▸ PROBLEM TO SOLVE: Copy the rows again, requests included, starting at the first row and ending at the line containing "pyautogui.click(x=9, y=382)". Increase every coordinate in the answers by 30, and leave out the pictures.
^^^^^^^^
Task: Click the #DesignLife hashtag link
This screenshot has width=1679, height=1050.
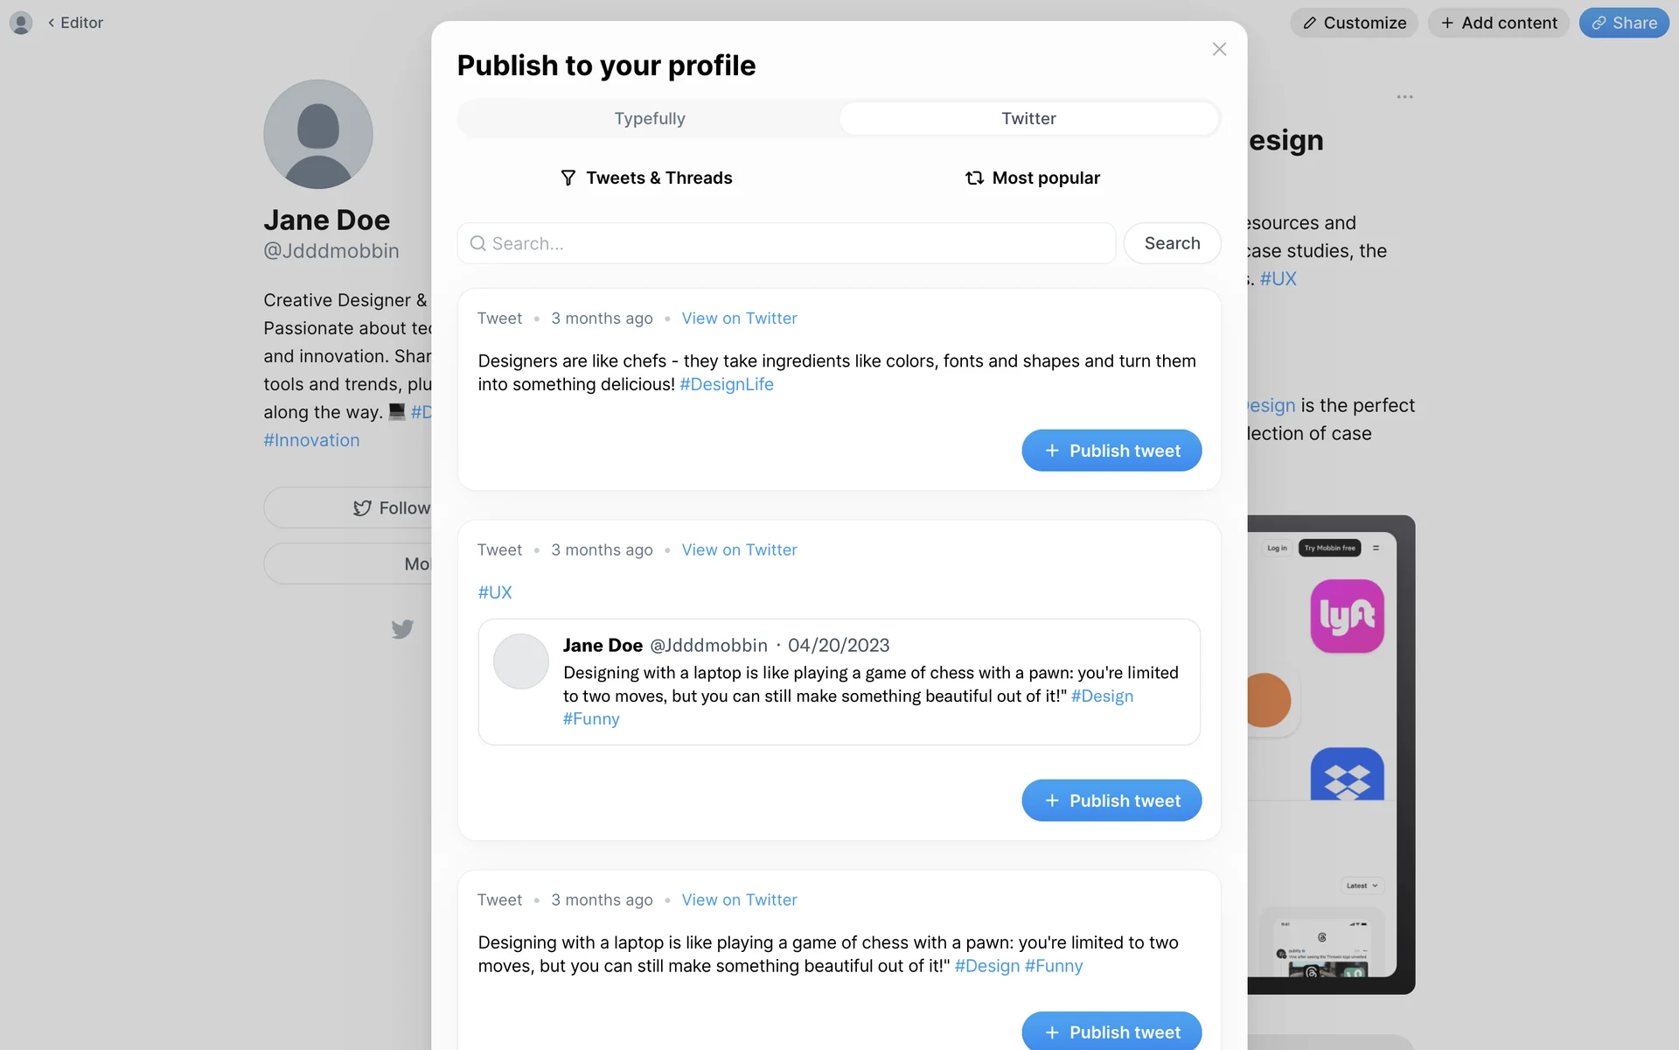Action: click(x=727, y=384)
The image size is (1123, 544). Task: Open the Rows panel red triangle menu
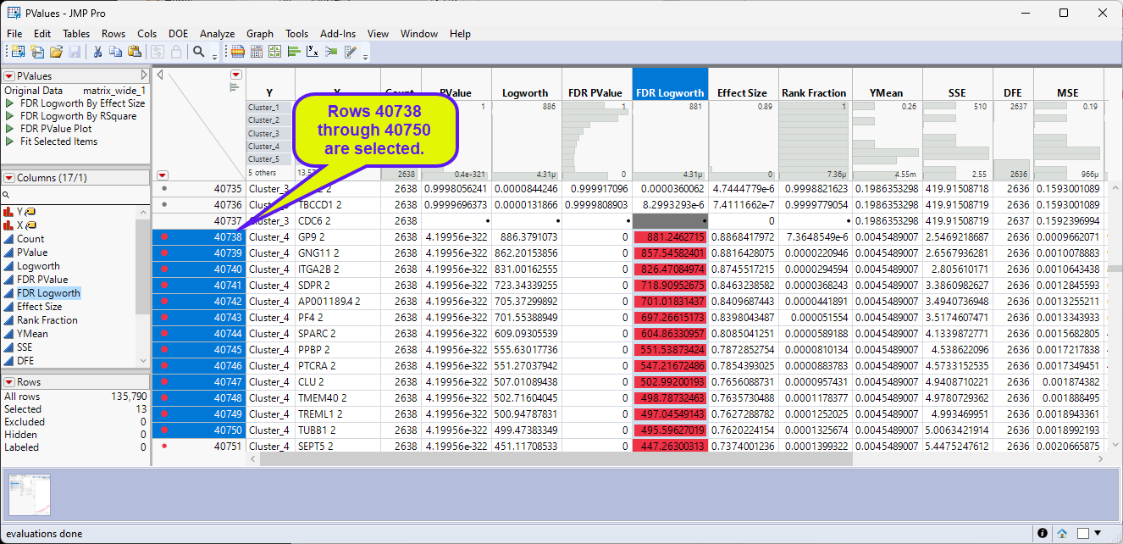pyautogui.click(x=9, y=382)
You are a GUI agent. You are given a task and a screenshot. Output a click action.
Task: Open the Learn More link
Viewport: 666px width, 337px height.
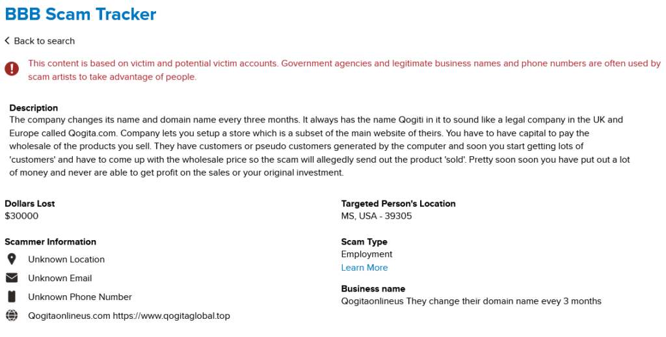pyautogui.click(x=364, y=267)
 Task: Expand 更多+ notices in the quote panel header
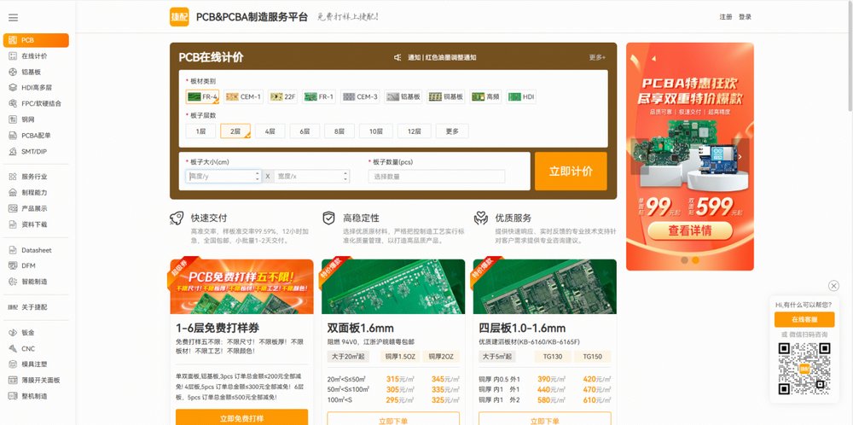pos(596,58)
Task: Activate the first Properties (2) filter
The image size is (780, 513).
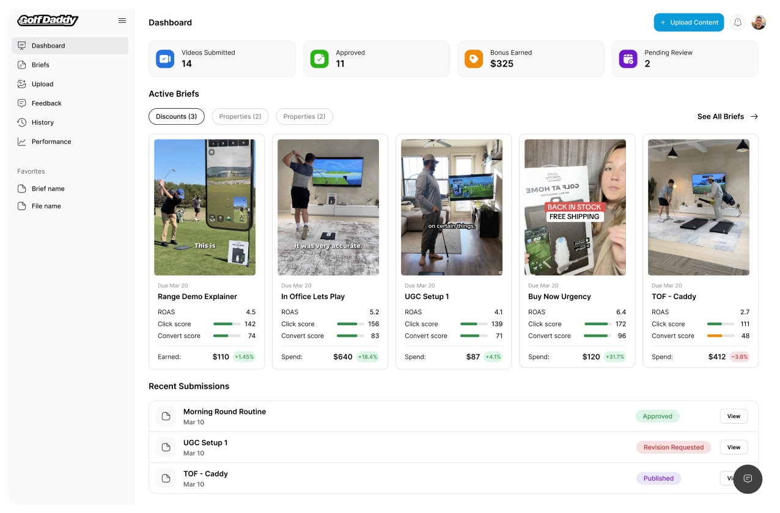Action: (240, 116)
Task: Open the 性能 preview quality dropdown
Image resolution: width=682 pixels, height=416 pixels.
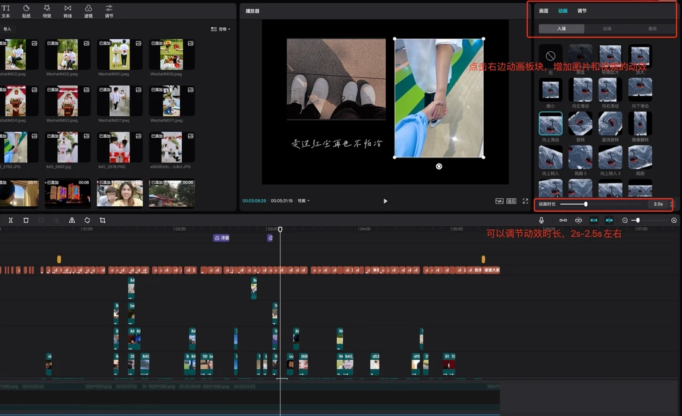Action: tap(304, 201)
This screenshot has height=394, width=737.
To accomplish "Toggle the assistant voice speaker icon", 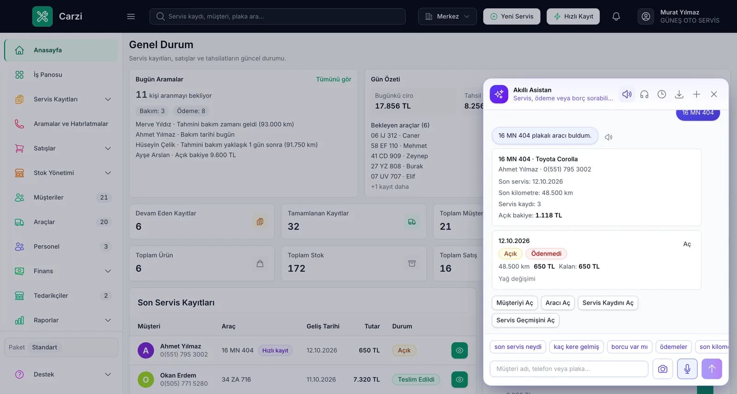I will point(627,94).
^^^^^^^^
▸ WRITTEN SOLUTION:
Task: Click the #DesignLife hashtag link
This screenshot has width=1679, height=1050.
Action: click(x=757, y=414)
The image size is (1123, 544). Task: Open the Rows panel red triangle menu
pyautogui.click(x=39, y=412)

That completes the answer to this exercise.